The problem here is that Mormons don’t bother to find out how we would know what a correct translation looks like, or what’s even involved in translation. They don’t want to use a better translation. “Translated correctly” just means “agrees with Mormon doctrine”. It’s a lazy way of dismissing inconsistencies between LDS dogma and the Bible.
I might also add that the word “translation” doesn’t have the conventional meaning to a Mormon. It means something like, “providing inspiration or a jumping-off point for something spiritual that you want to write”.
Instead of making a literal translation, as scholars would use the term, he used the Urim and Thummim as a means of receiving revelation. Even though a copy of Abraham’s record possibly passed through the hands of many scribes and had become editorially corrupted to the point where it may have had little resemblance to the original, the Prophet—with the Urim and Thummim, or simply through revelation—could have obtained the translation—or, as Joseph Smith used the word, he could have received the meaning, or subject-matter content of the original text, as he did in his translation of the Bible. This explanation would mean that Joseph Smith received the text of our present book of Abraham the same way he received the translation of the parchment of John the Revelator—he did not even need the actual text in front of him.
More word games from apologists. Translation doesn’t translation, horses don’t mean horses, and steel doesn’t mean steel. And no one knows what the hell a curelom or a cumom is.
But now we’ve wandered into Book of Abraham territory, so maybe it’s best to go there now.
The Pearl of Great Price
The Book of Abraham is the best evidence that Joseph Smith was making stuff up. If there’s a bigger smoking gun, I don’t know what it would be.

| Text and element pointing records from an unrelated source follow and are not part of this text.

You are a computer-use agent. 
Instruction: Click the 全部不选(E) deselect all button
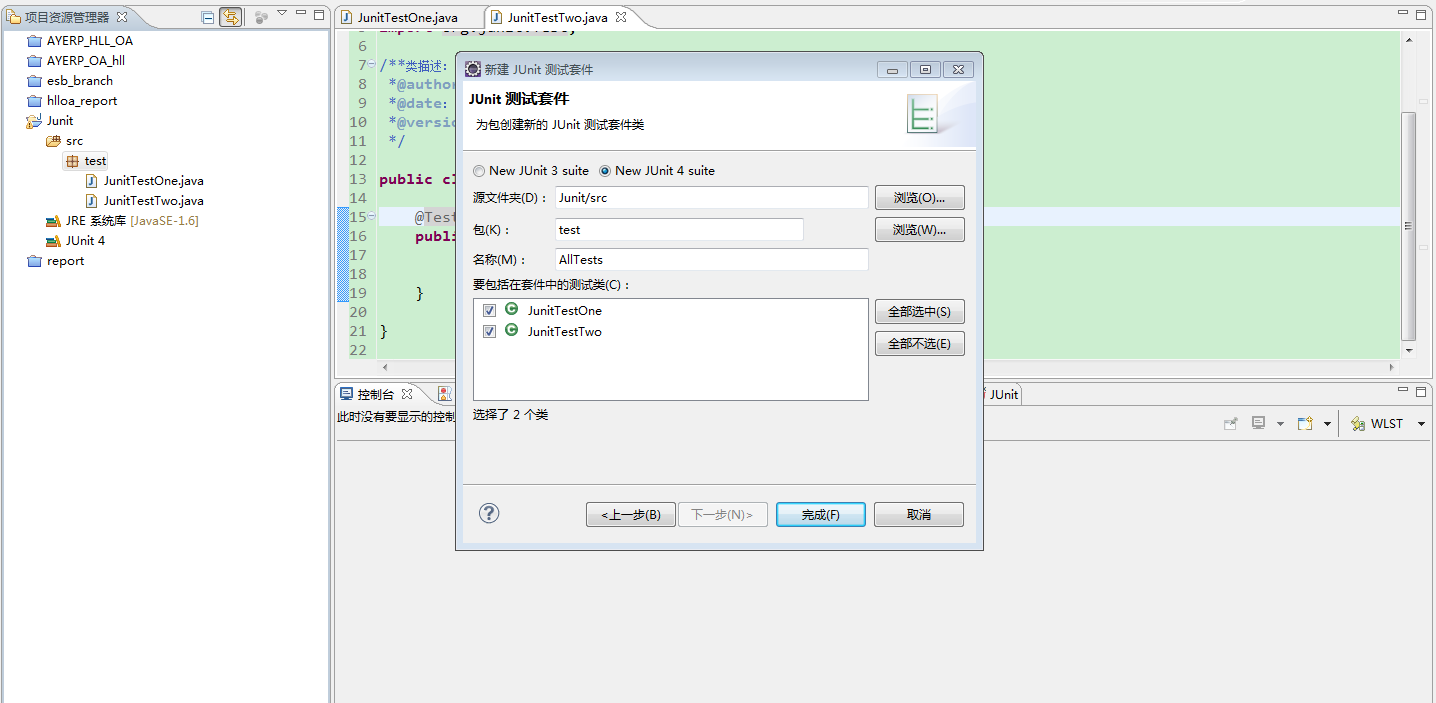tap(919, 344)
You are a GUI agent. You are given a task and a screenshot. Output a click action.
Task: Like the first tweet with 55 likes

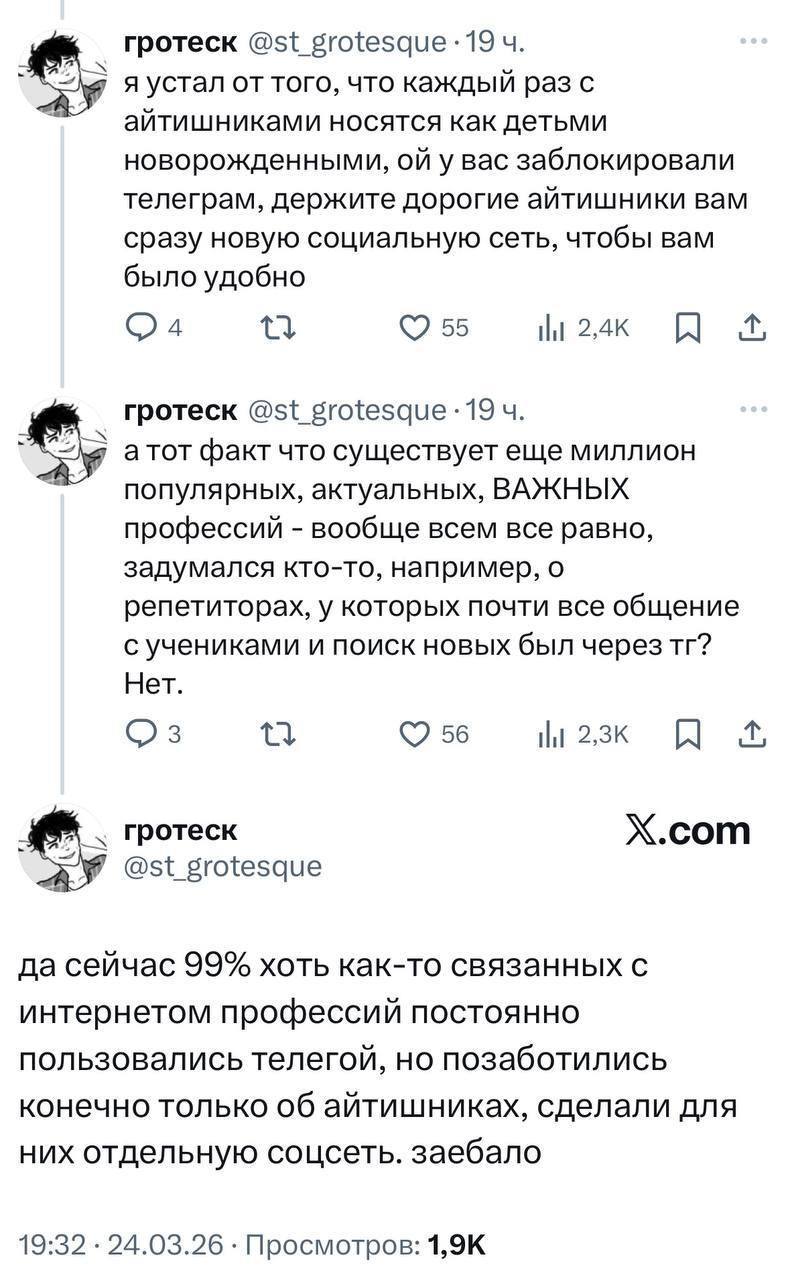pyautogui.click(x=413, y=327)
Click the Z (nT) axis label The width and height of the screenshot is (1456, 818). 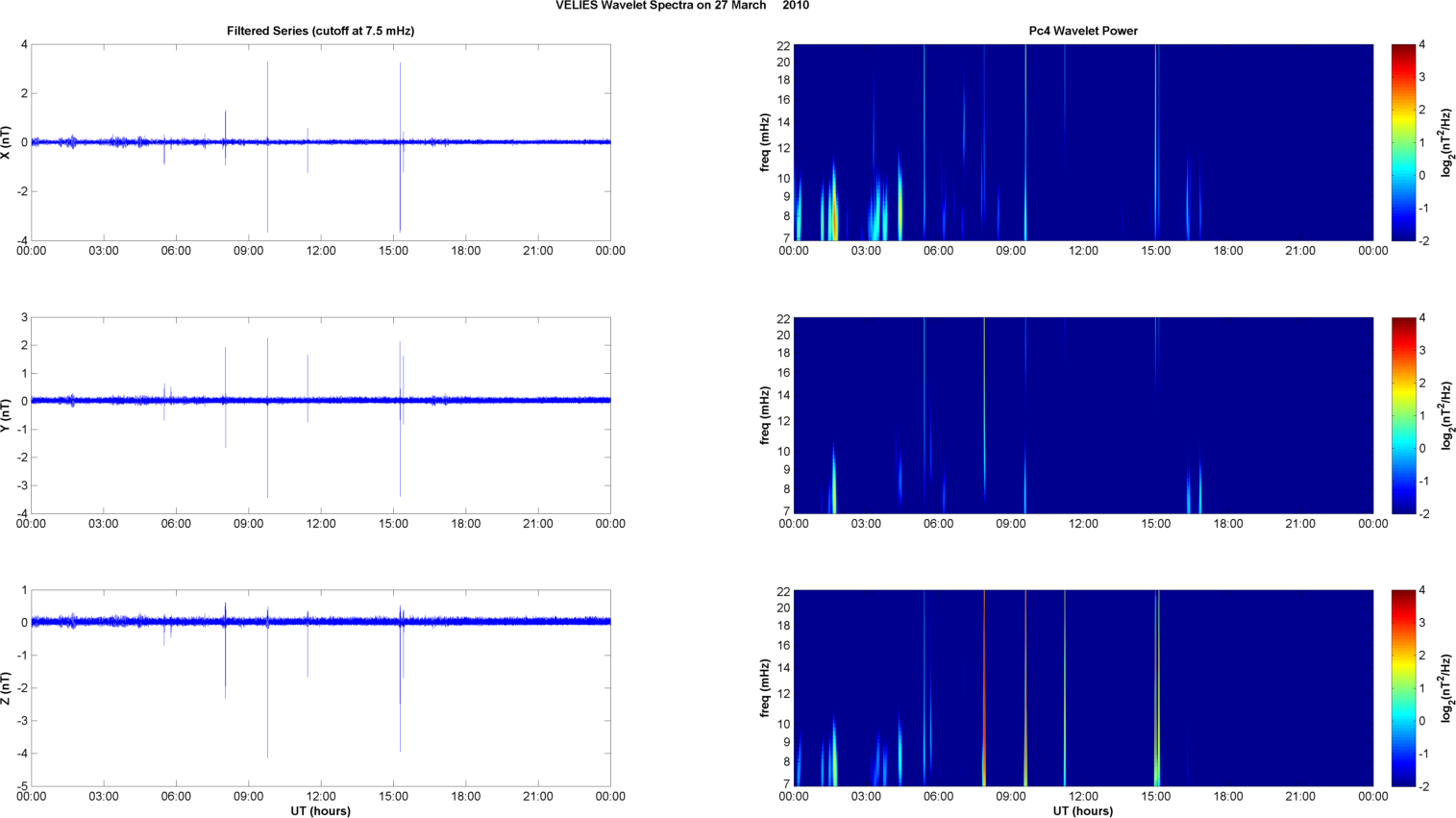[x=7, y=688]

Joseph Smith pretended to translate Egyptian papyri that he procured, and — what do you know! — it was written by Abraham’s own hand. At the time that Joseph Smith wrote the Book of Abraham, decipherment of Egyptian hieroglyphics was not well understood. Joseph Smith could have written anything, and no one would have able to tell him he was wrong.
We can now, though. The papyri are ordinary funerary documents. The meanings given to the facsimiles are what you’d expect from someone who was making stuff up, and who was trying to fool people.
Click to follow the links.
More here.
Conclusion
If I wanted to snark, I could say that if God didn’t pick a fact-challenged con-man to lead his church, he sure went to a lot of effort to make it look like he had.
But then my kinder nature kicks in. Joseph Smith was a writer of terrible and historically inaccurate fiction. For most of us, this is uncontroversial. But he and his followers have created a community that thinks it’s fact, and they can’t see their way out of it. Their reasoning is upside-down; they’ve decided it’s true, and reason backward from there. As LDS apologist Kerry Muhlestein said:
“I start out with an assumption that the Book of Abraham and the Book of Mormon, and anything else that we get from the restored gospel, is true,” he said. “Therefore, any evidence I find, I will try to fit into that paradigm.”
Ask: How are you avoiding poor reasoning and confirmation bias in what you think and read?
Are you finding sources that you disagree with? Do you try to understand their arguments, and can you identify the strengths in their arguments, as well as the weaknesses?